I'm wondering what other members have as their preferred Solo Cello of choice and why, please!


----------



## SoNowWhat? (Nov 22, 2016)

I was in a similar position to you. Choice between Emotional and Blakus. I was all set to pull the trigger on Blakus (even the whole bundle) when Emo came out. The Emotional Cello thread on here (when I was still just a lurker) is what convinced me to jump that way. I've never been sorry. I just love playing it. I can't compare the two for you unfortunately, but I would say that Embertone are a great set of devs and I have several of their VIs so this is in no way a criticism of them. For me it was about the sound. But I would say Emo is very playable too. I have never had a problem with the baked in But maybe that's just me. There are non vib patches if you need. One demo in particular really nailed it for me. I'll dig it up and post here if/when I can find it.


----------



## Parsifal666 (Nov 22, 2016)

Thanks! I mostly just have a problem with the lack of specific vibrato controls in Emotional Cello, the Blakus has a little section for the speed, and that's a big deal for my music.


----------



## SoNowWhat? (Nov 22, 2016)

I do have the violin freebie from Embertone Arkane and I prefer the interface and playability of Emo. Not sure if that's a fair comparison as not the complete instrument and not Cello.


----------



## SoNowWhat? (Nov 22, 2016)

Parsifal666 said:


> Thanks! I mostly just have a problem with the lack of specific vibrato controls in Emotional Cello, the Blakus has a little section for the speed, and that's a big deal for my music.

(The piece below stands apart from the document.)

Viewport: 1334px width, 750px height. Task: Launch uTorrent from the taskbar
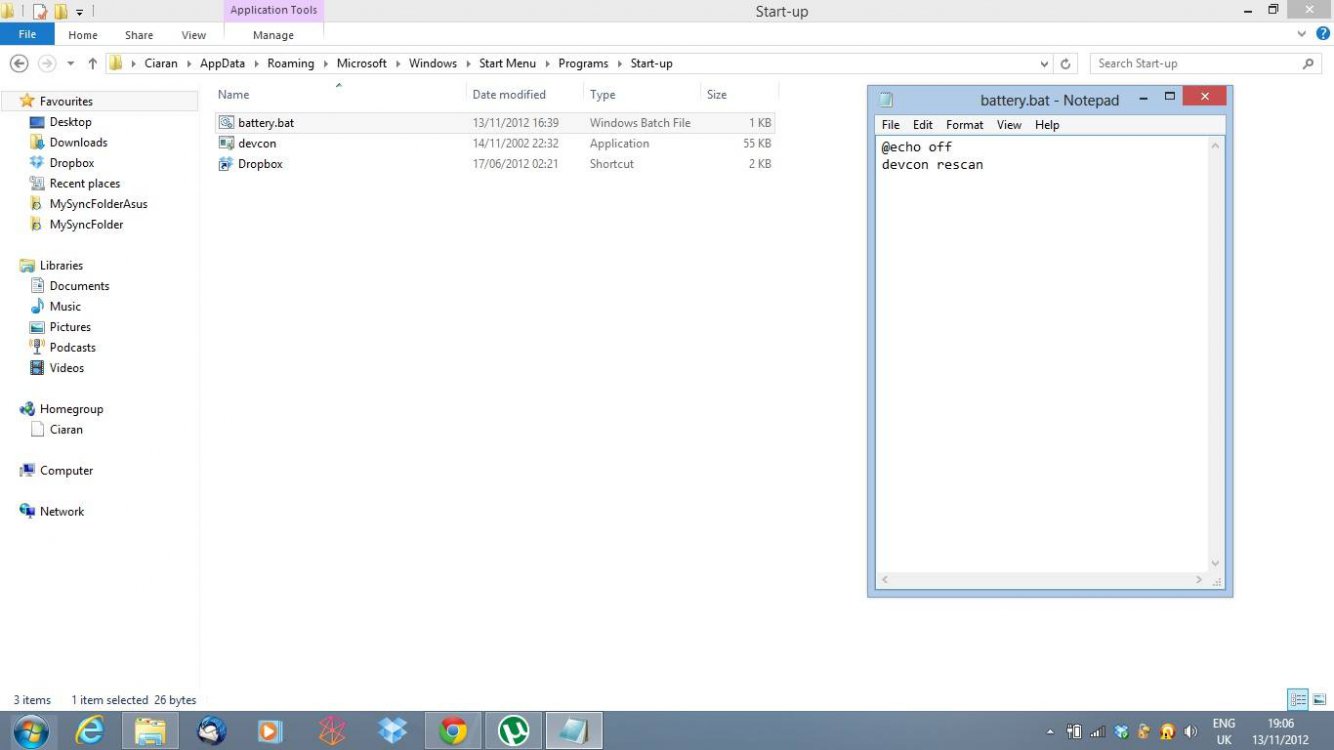[513, 731]
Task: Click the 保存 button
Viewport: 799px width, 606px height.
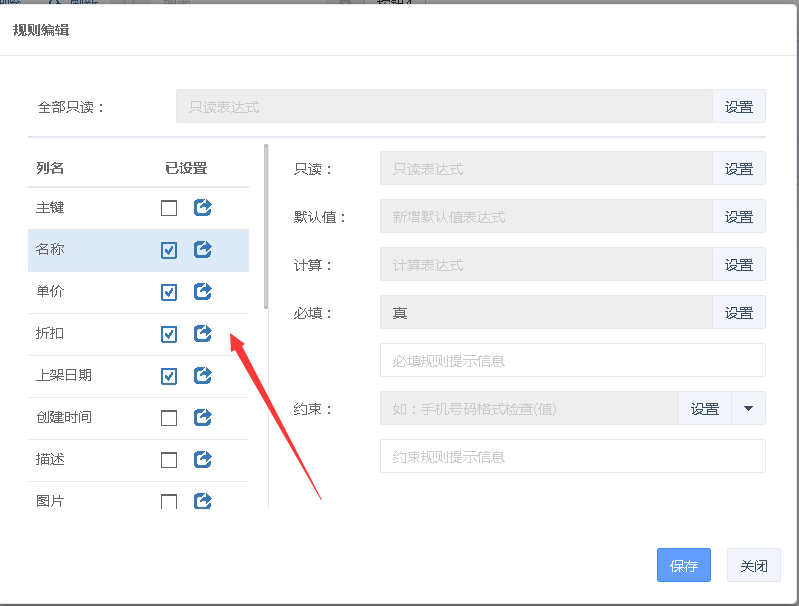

Sure. Ignore my comment immediately above then. No option for adjusting vib in Emo. Just on and off.


----------



## Fleer (Nov 22, 2016)

Personally love the Embertone Strings bundle a lot. Good GUI, sweet sound, and the capacity to play ensembles or groups of the same instrument.


----------



## noises on (Nov 23, 2016)

I have both the Blakus and Emotional Cello. Difficult to compare the two with such different price points.
I have not used Blakus since acquiring the Emo, mainly due to a preference for the latter instruments timbre and sound quality.
I prefer Emotional cello's baked in vibrato, to the more controllable scripted vibrato that embertone elected to go with. Once you delve deeper into the bowels of the Emo Cello, you will be deeply rewarded by the abundance of natural realistic articulations there. Personally I cant wait for the emotional violin to be released.


----------



## Raindog (Nov 23, 2016)

Maybe you wait a little bit for THIS

http://vi-control.net/community/threads/chris-hein-solo-cellos.57440/

I´ve had the honour to do some beta testing and I must say, it´s amazing. I also own(ed) the emotional Cello which has a lovely tone, but personally I prefer the Chris Hein Cello because of it´s flexibility and the excellent legato scripting together with the already known (the Chris Hein solo violin provides this as well) function of controllable note heads.
So maybe the wait is worthwhile.........
Best regards
Raindog


----------



## Parsifal666 (Nov 23, 2016)

Raindog said:


> Maybe you wait a little bit for THIS
> 
> http://vi-control.net/community/threads/chris-hein-solo-cellos.57440/
> 
> ...



I bought the Chris Hein Solo Violin this month and it's terrific, so maybe I_ should_ simply wait for his Solo Cello.


----------



## Fleer (Nov 23, 2016)

noises on said:


> I have both the Blakus and Emotional Cello. Difficult to compare the two with such different price points.
> I have not used Blakus since acquiring the Emo, mainly due to a preference for the latter instruments timbre and sound quality.
> I prefer Emotional cello's baked in vibrato, to the more controllable scripted vibrato that embertone elected to go with. Once you delve deeper into the bowels of the Emo Cello, you will be deeply rewarded by the abundance of natural realistic articulations there. Personally I cant wait for the emotional violin to be released.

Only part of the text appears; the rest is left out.